So, the summer has come to an end and I had to throw my workout plan in the trash bin. Life happened and I tried and I tried and I tried do keep up with my plan but my body just shut down... I had to give in...
Long story short, this year has been the most challenging year in my life. Ive lost 3 family members, one of them being my father.. It all came like a thunder on a clear sky. I thought I could run away from it, but this summer it hit me real hard. Ive always had running and workouts as my place of peace, giving me energy. But all of a sudden I couldn't run, my heartbeat was all over the place and I got all dissy.. And when I did strength workouts I blacked out.. falling with the weights.. I couldn't push through and I couldn't stop.. It felt like I was trapped in the middle... Cus I just couldn't accept that my body and mind screamed for recovery. My hormonal cycle got messed up, I lost my period and finally I got diagnosed with a burn-out... It took me another 3 weeks to accept it.

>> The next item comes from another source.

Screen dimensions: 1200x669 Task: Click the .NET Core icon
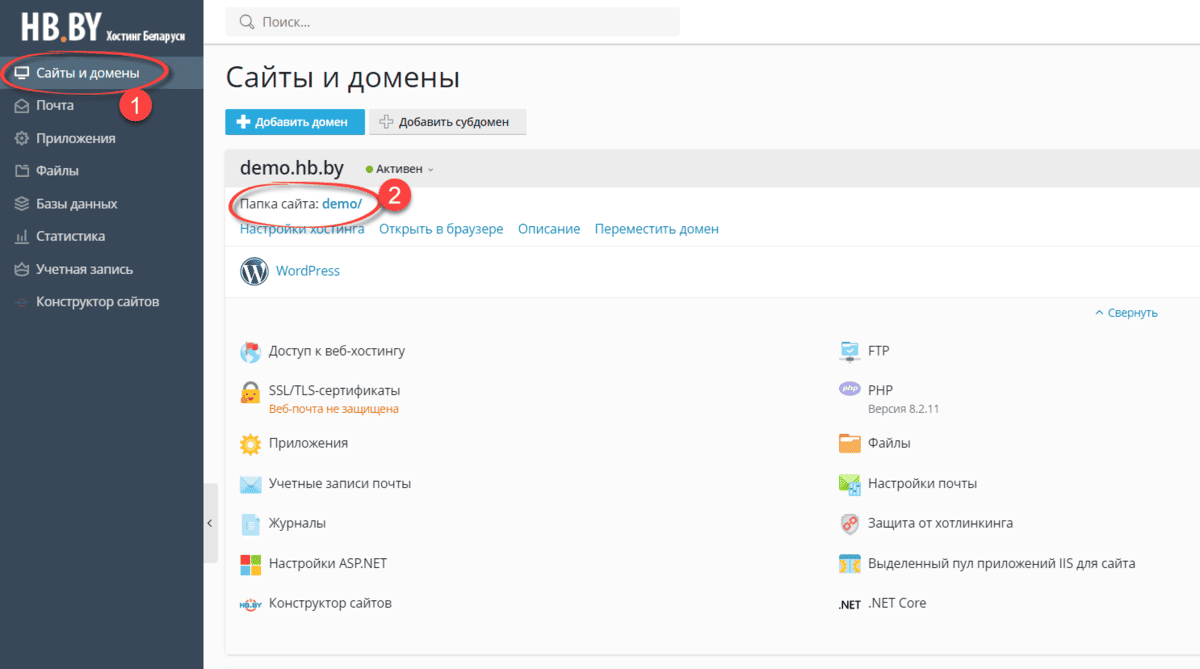(849, 604)
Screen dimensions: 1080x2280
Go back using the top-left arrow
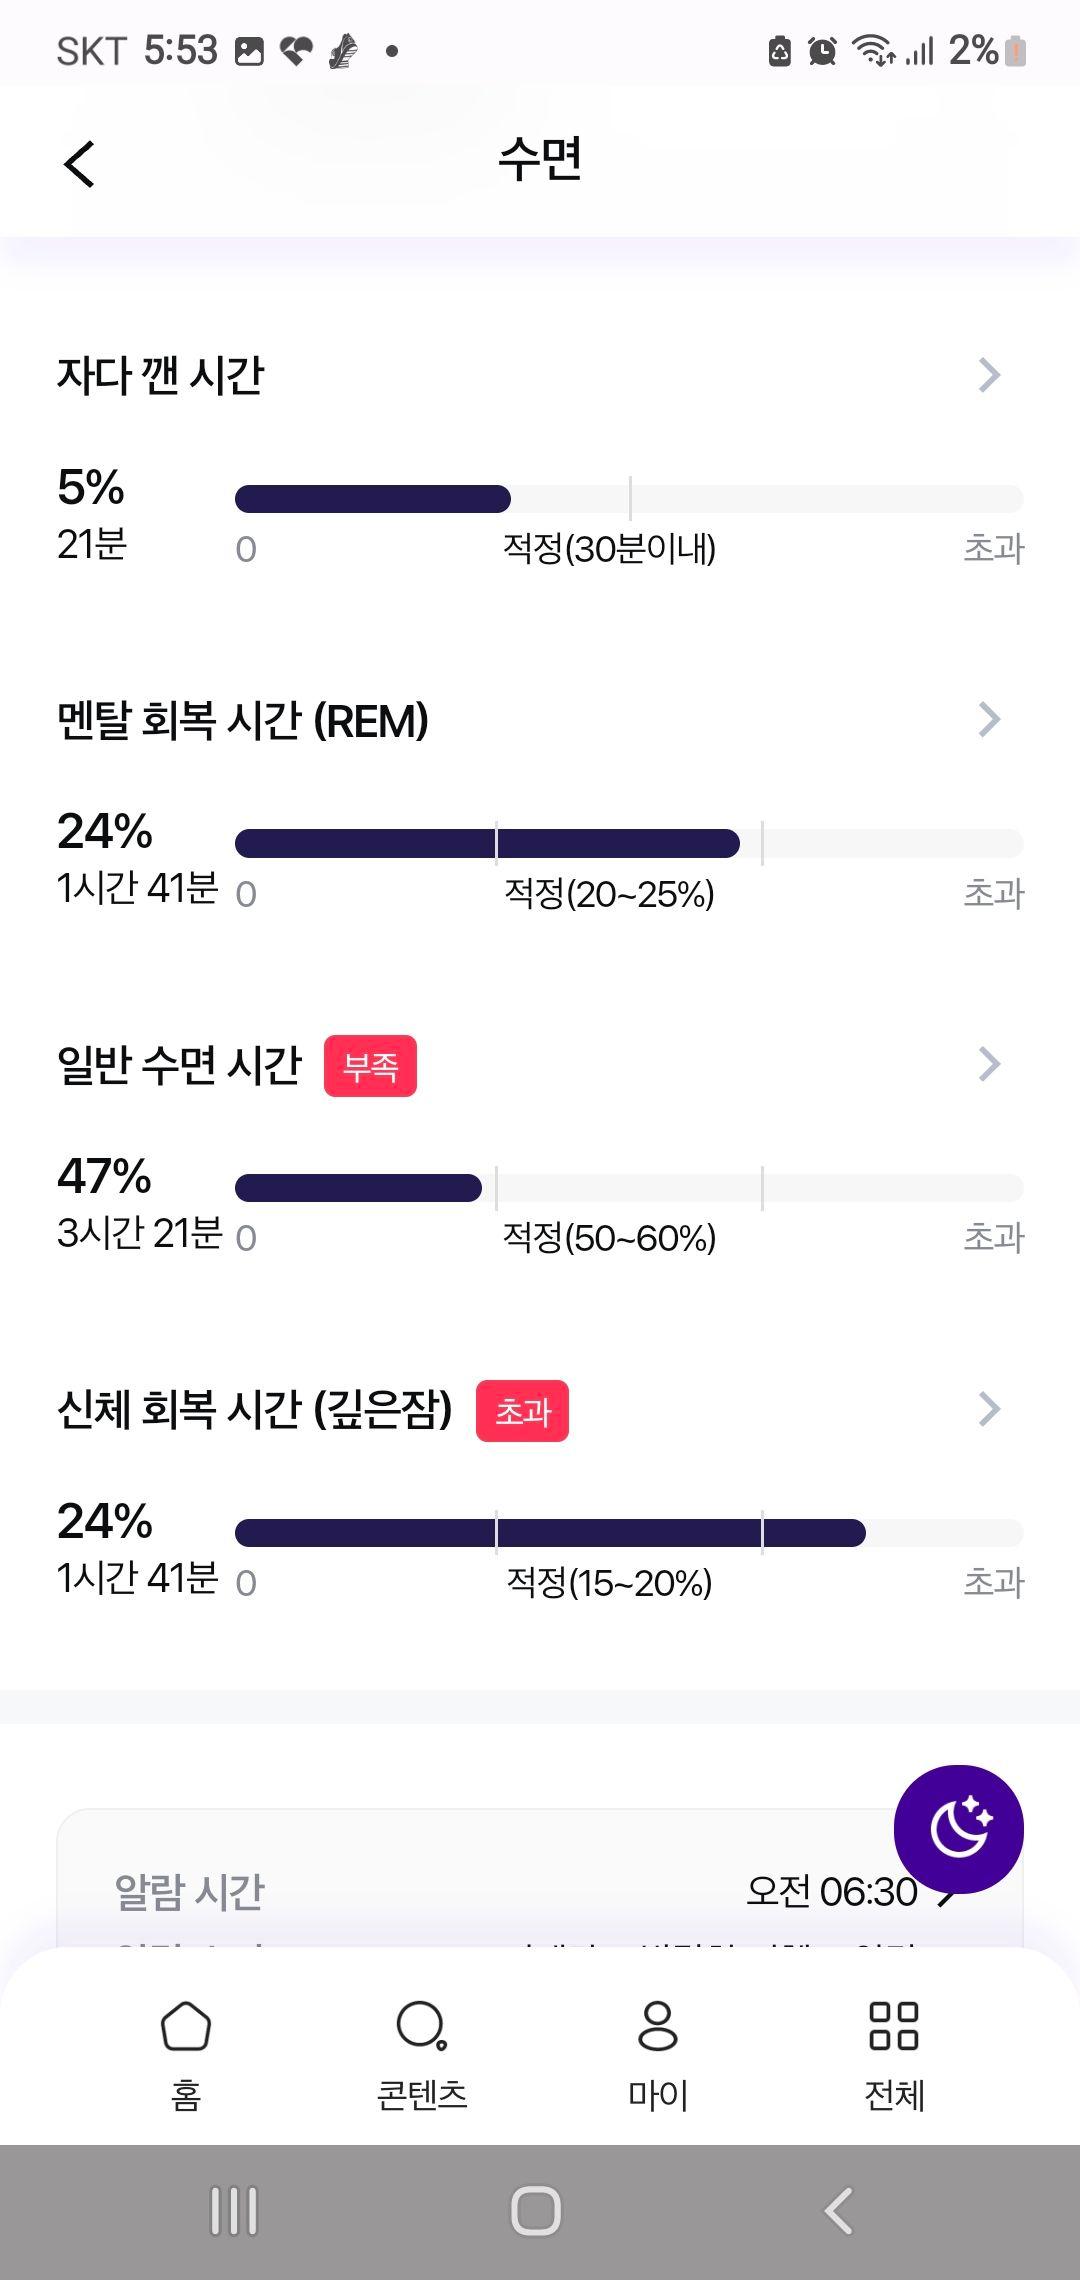point(79,163)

I hit the wall.. I crashed..
Now its 9 months since my father and my grandmother died and I'm taking small steps towards recovery, from what I taught I could run away from.

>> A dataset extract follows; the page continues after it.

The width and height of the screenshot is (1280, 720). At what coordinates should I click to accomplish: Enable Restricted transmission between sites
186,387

But I've learned a lot. Before all this happened I was used to workout about 10 hours a week, running at least 40 k per week. Now, Im happy if Ive tracked 2 hours of workout in one week. I feel so much better since I accepted that I am where I am and I will grow strong again. But I also have to admit that I almost every day look at images from last season when I was in my life's form, I so much want to be in that body again...

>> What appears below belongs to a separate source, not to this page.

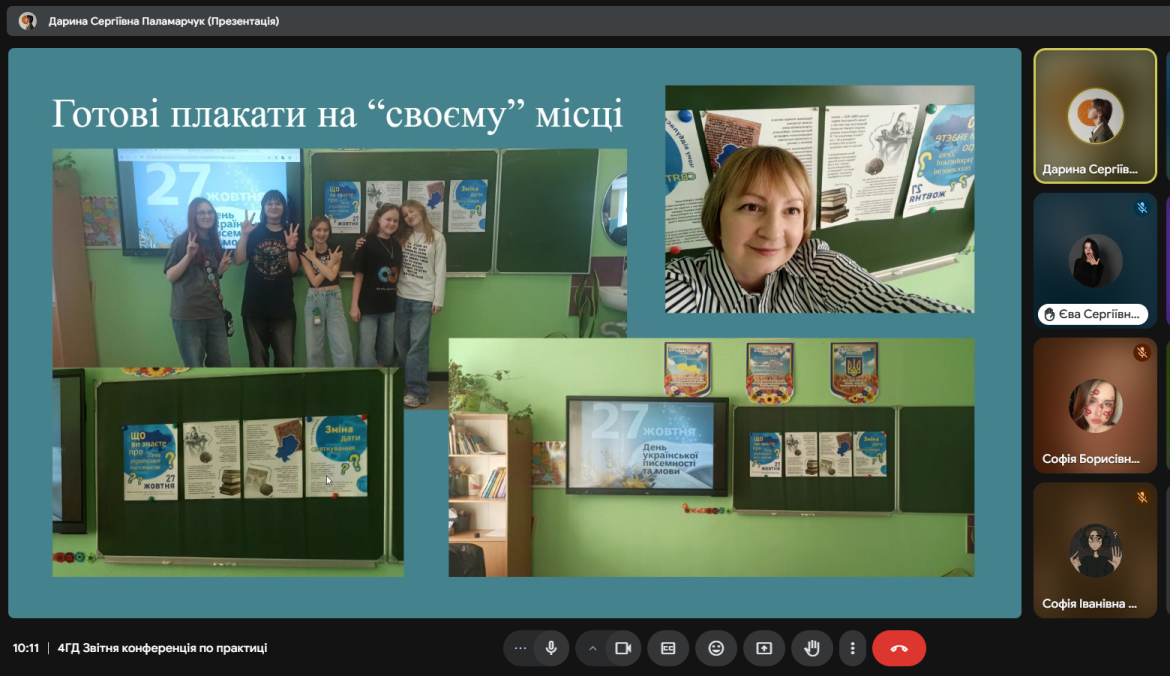
Task: Leave the call with red hang-up button
Action: (899, 648)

One of the best things that I now can say with the whole of my heart, "I run because its FUN!" So even though Im still going through my most difficult period in my life, I smile every day, Im happy for every running session that I can do and Im so grateful for this amazing community, the frontrunner family, the most beautiful and supportive team <3
Thank you for reading <3 Lets smile and Run cus its fun!